Conflict between Banking Regulation Act, 1949 and co-operative laws
The fundamental difference between banking companies and co-operative banks is in the voting rights of shareholders. In banking companies, each share has a corresponding vote. But in the case of co-operative banks, each shareholder has only one vote irrespective of the number of shares held. Despite RBI being the regulator of the banking sector, the regulation of co-operative banks by RBI was restricted to functions related directly to banking. This gave rise to dual regulation with governance, audit, and winding-up related functions regulated by state governments and central government for single-state banks and multi-state banks, respectively.
2020 Amendments to the Banking Regulation Act: In September 2020, the Banking Regulation Act, 1949 was amended to increase RBI’s powers over the regulation of co-operative banks including qualifications of management of these banks and supersession of board of directors. The Committee noted that due to the amendment of the Act, certain conflicts have arisen with various co-operative laws. For instance, the Act allows co-operative banks to issue shares at a premium, but it is silent on their redemption. It noted that if any co-operative societies’ legislation provides for redemption of shares only at par, then, while a co-operative bank incorporated under that legislation can issue shares at a premium, it can redeem them only at par.

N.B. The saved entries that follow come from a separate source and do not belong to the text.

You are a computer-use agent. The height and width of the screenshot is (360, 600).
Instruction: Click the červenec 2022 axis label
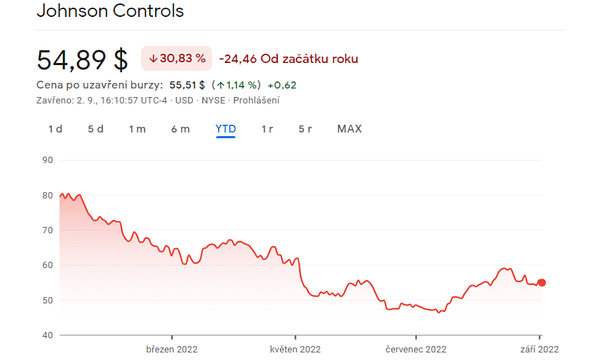416,349
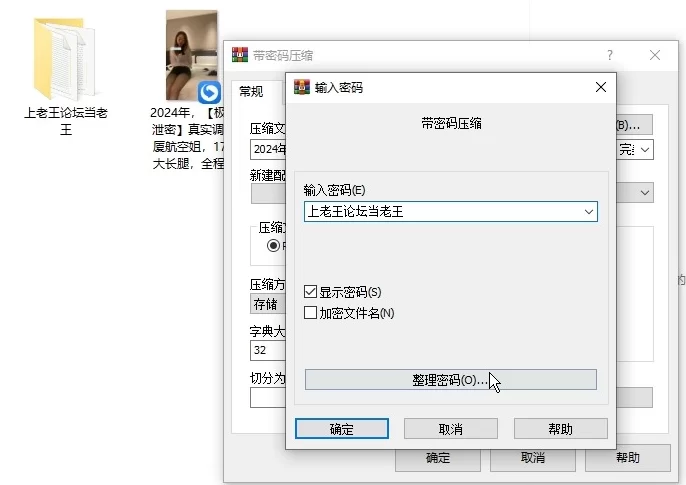686x485 pixels.
Task: Click 取消 in the 输入密码 dialog
Action: click(x=450, y=428)
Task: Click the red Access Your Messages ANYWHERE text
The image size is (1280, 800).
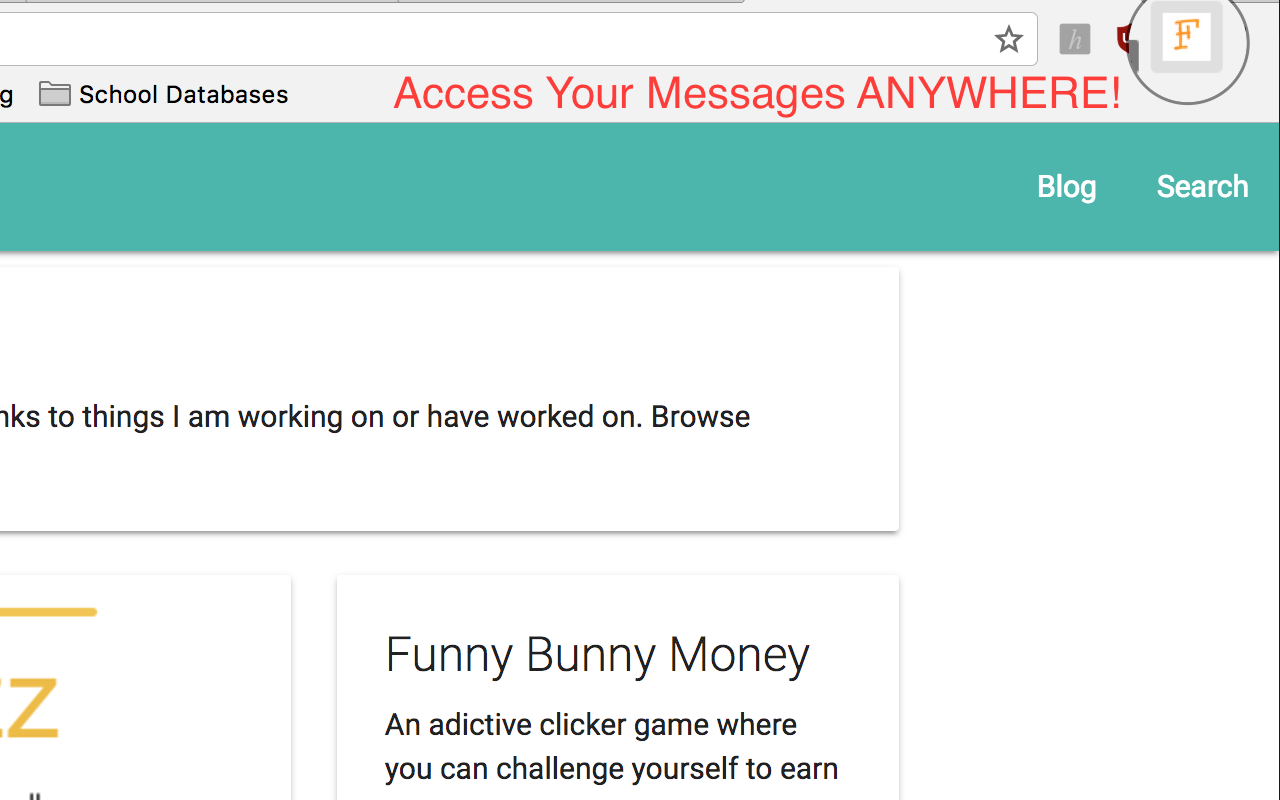Action: click(x=757, y=94)
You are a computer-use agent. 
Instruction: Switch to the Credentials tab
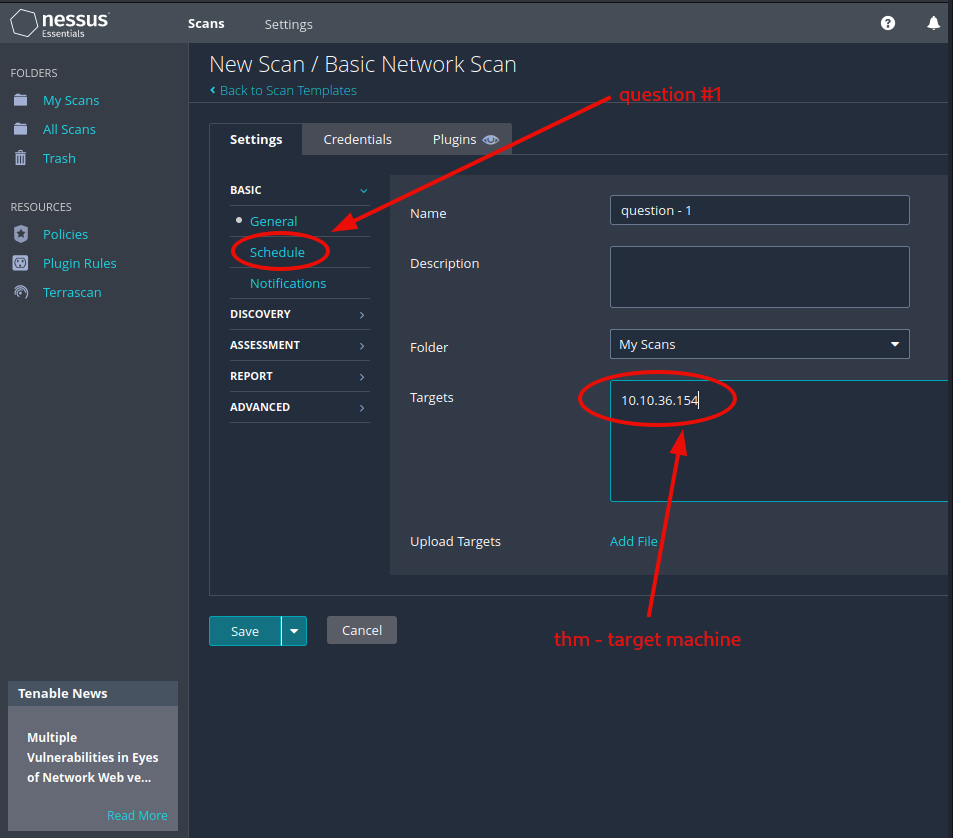pyautogui.click(x=357, y=139)
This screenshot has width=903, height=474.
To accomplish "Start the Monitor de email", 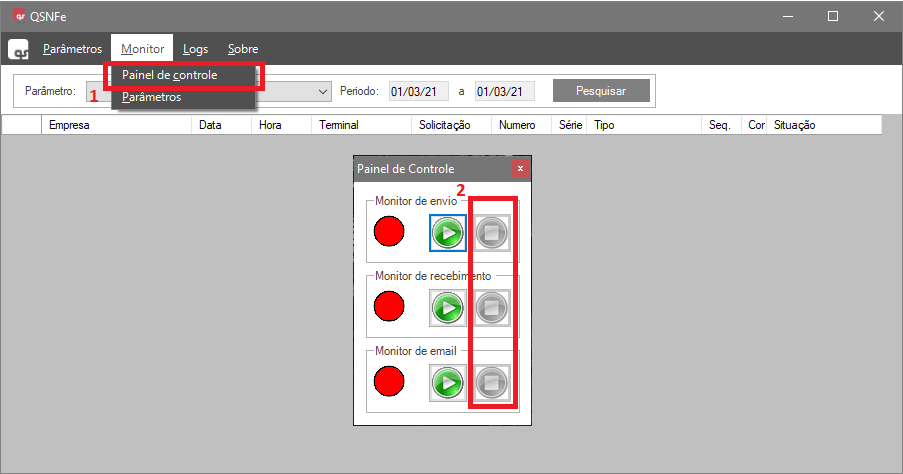I will [x=448, y=381].
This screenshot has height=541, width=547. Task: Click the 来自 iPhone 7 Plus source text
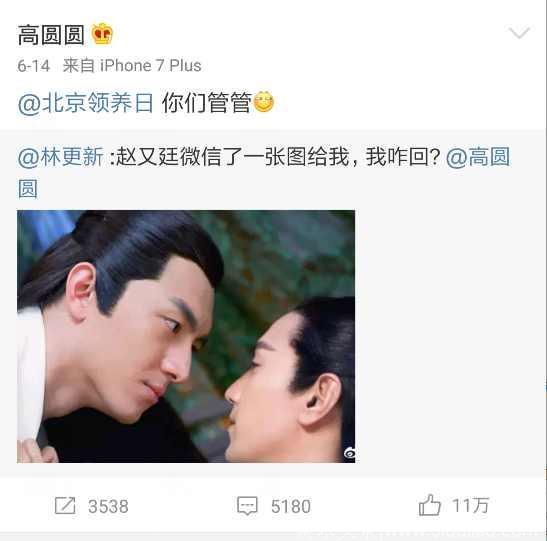pos(132,66)
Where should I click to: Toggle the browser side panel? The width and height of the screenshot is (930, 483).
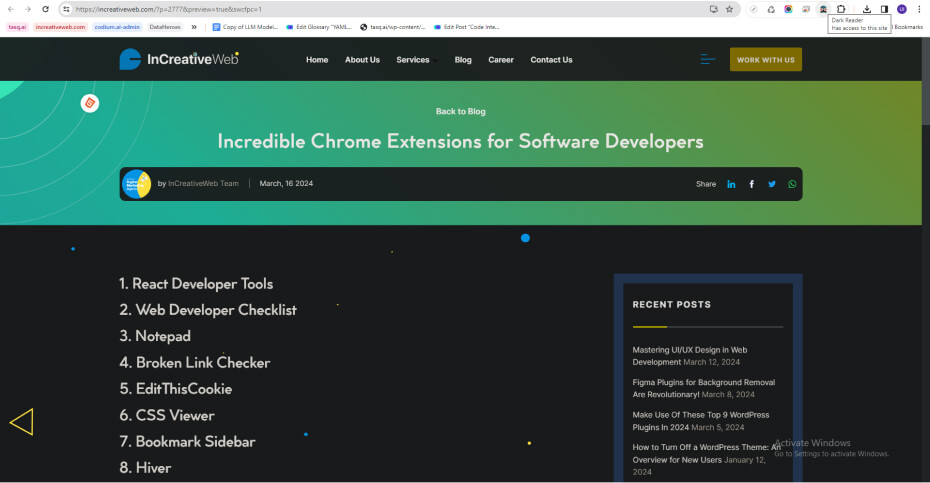pyautogui.click(x=884, y=9)
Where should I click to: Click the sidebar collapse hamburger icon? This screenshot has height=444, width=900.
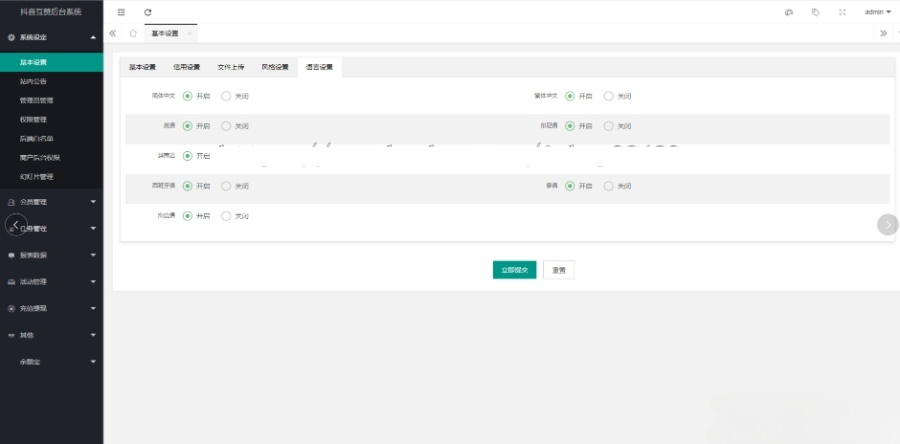click(x=122, y=12)
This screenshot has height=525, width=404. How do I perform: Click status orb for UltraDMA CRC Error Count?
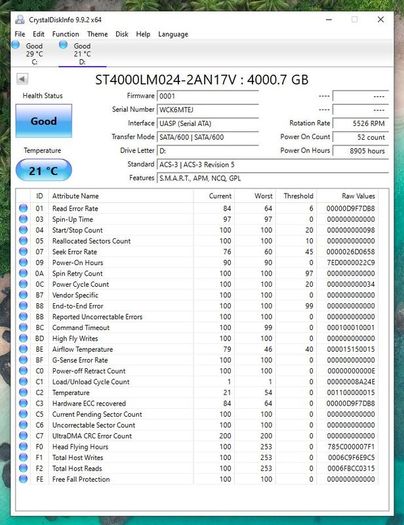(23, 436)
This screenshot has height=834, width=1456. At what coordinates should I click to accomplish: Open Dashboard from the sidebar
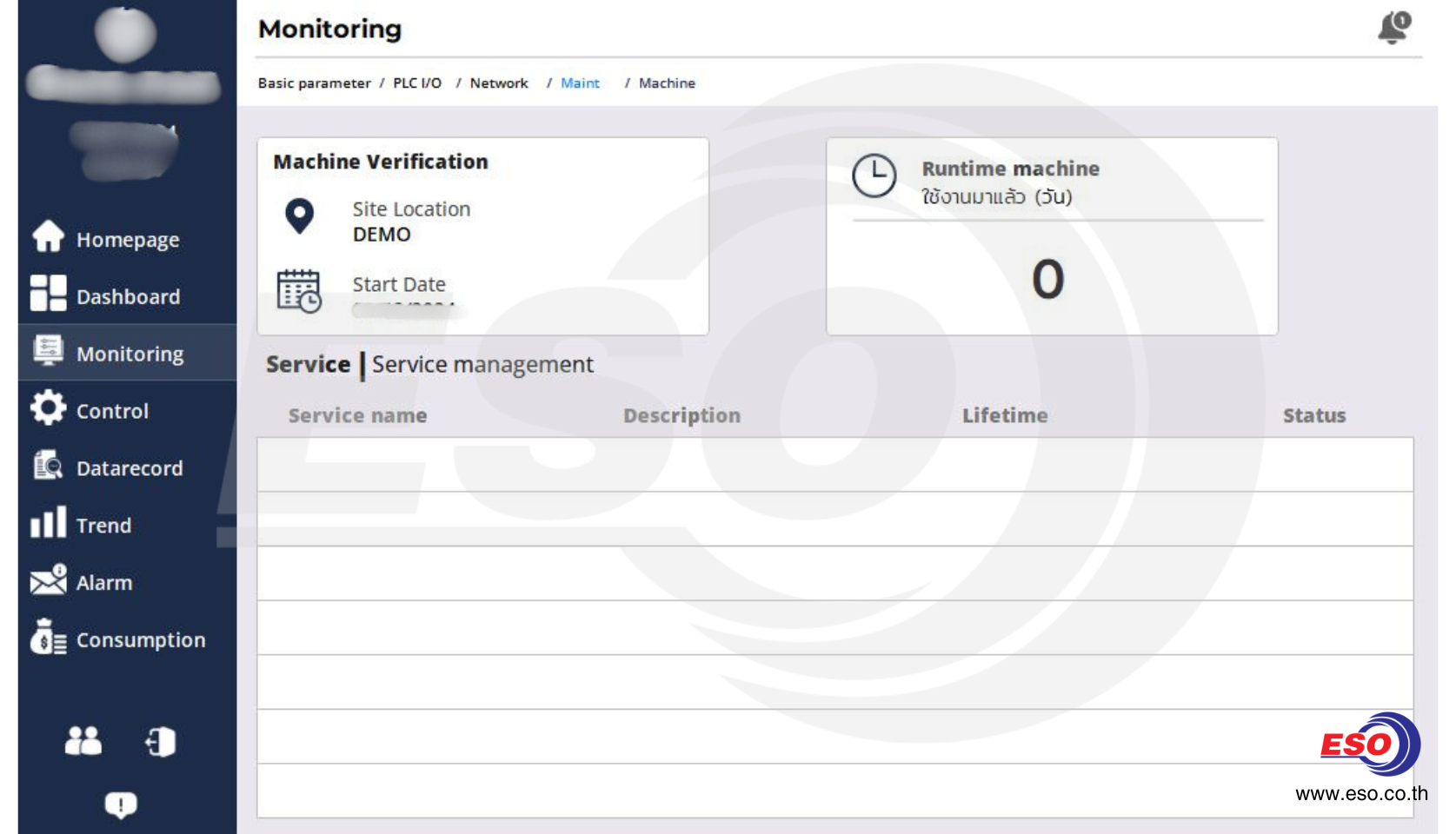point(127,296)
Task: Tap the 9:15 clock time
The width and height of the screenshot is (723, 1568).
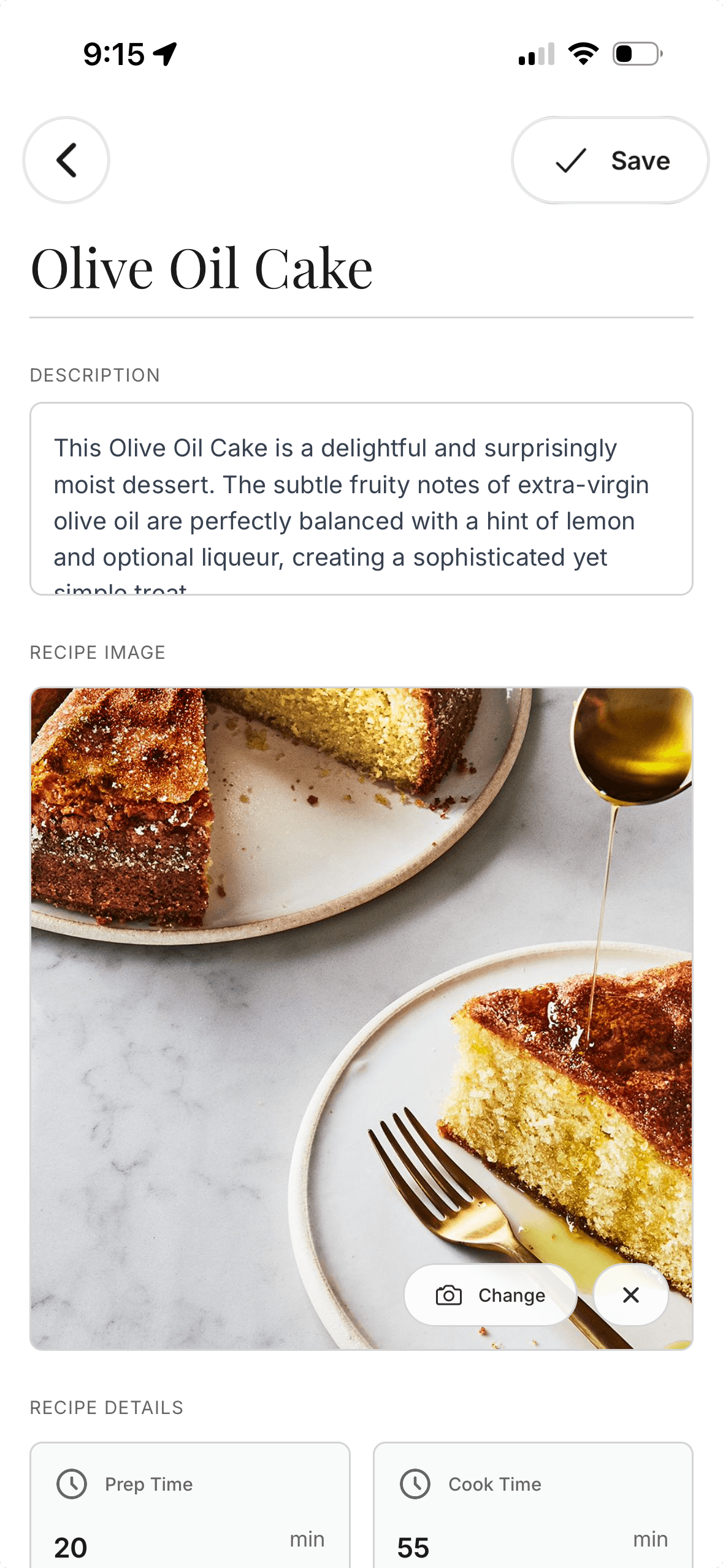Action: pos(114,54)
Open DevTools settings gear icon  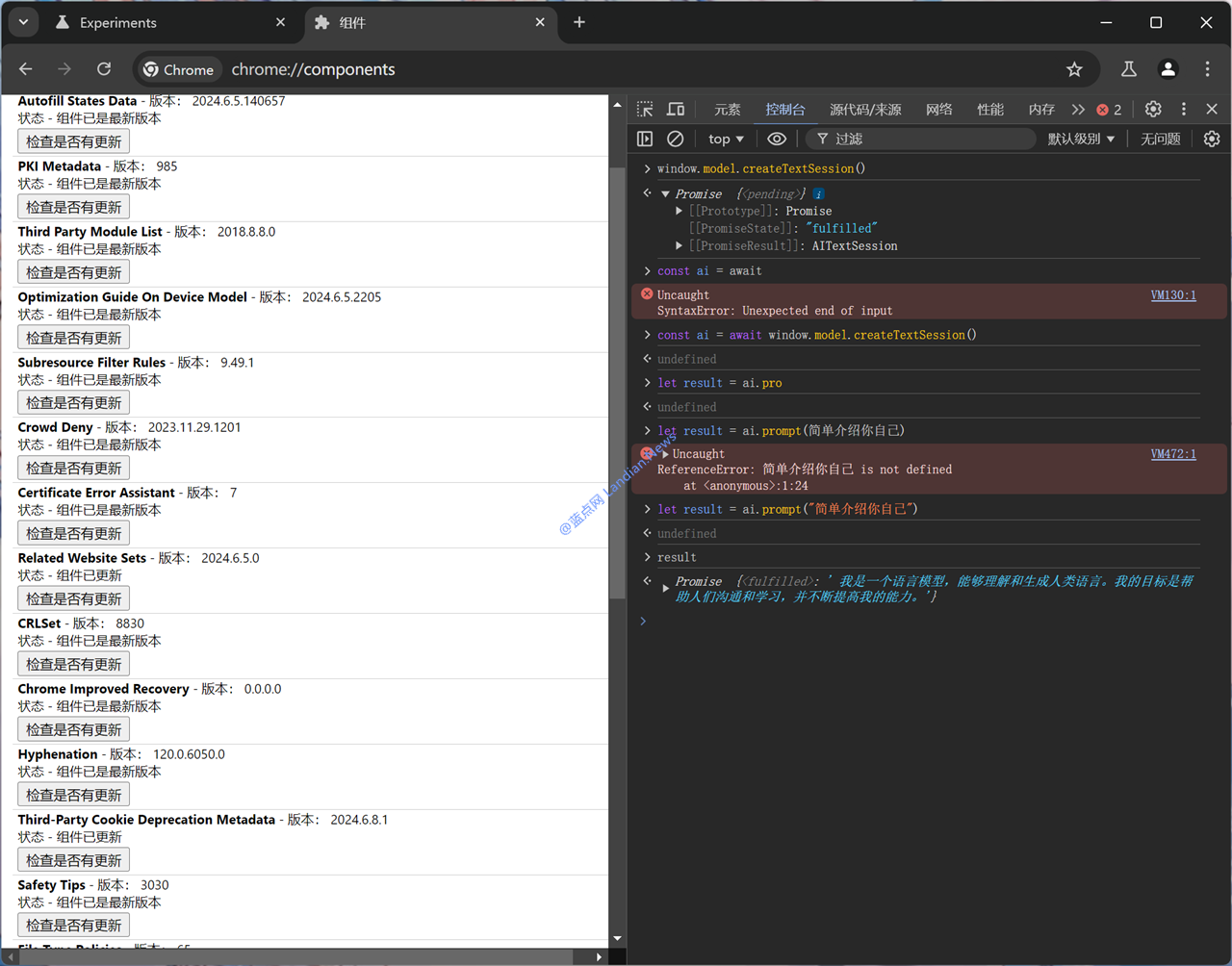[1153, 109]
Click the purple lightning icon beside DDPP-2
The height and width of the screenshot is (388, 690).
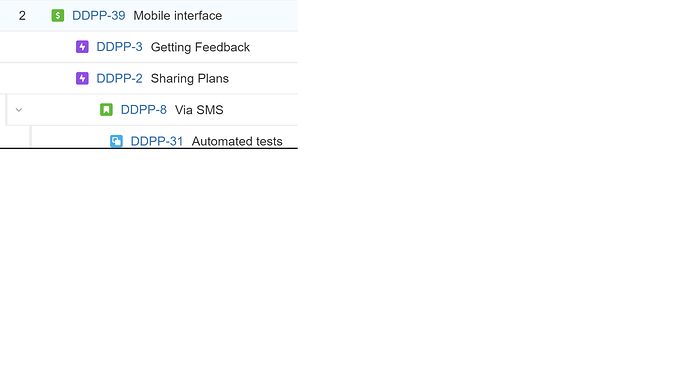point(82,78)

Note that on September 3, 2021, the Madhya Pradesh High Court stayed a circular released by the RBI on appointment of managing director/whole-time director in UCBs. The circular provided for eligibility and propriety criteria for the appointment of such personnel in UCBs. The petitioner, Mahanagar Nagrik Sahakari Bank Maryadit, argued that the service conditions of the managing director and chief executive officer of co-operative banks are governed by bye-laws framed under the M.P. State Cooperative Societies Act, 1960. The petition noted that co-operative as a subject falls under the state list and hence the power to legislate in the field of co-operative societies falls under the domain of the states and not the central government.
Umbrella Organisation
Over the years, several committees have looked at the feasibility to set up an Umbrella Organisation (UO) for UCBs. It is an apex body of federating UCBs. In 2011, an expert committee on licensing of new UCBs recommended that there should be two separate UOs for the sector. In June 2019, RBI granted an in-principle approval to National Federation of Urban Co-operative Banks and Credit Societies Ltd to set up a UO in the form of a non-deposit taking non-banking finance company. The UO is expected to provide information technology and financial support to its federating members along with value-added services linked to treasury, foreign exchange and international remittances. It is envisaged to provide scale through network to smaller UCBs. The report of the current Committee recommended that the minimum capital of the UO should be Rs 300 crore. Once stabilised, the UO can explore the possibility of becoming a universal bank. It can also take up the role of a self-regulatory organisation for its member UCBs. The Committee also suggested that the membership of the UO can be opened-up to both financial and non-financial co-operatives who can make contributions through share capital in the UO.
Comments on the report of the Expert Committee are invited until September 30, 2021.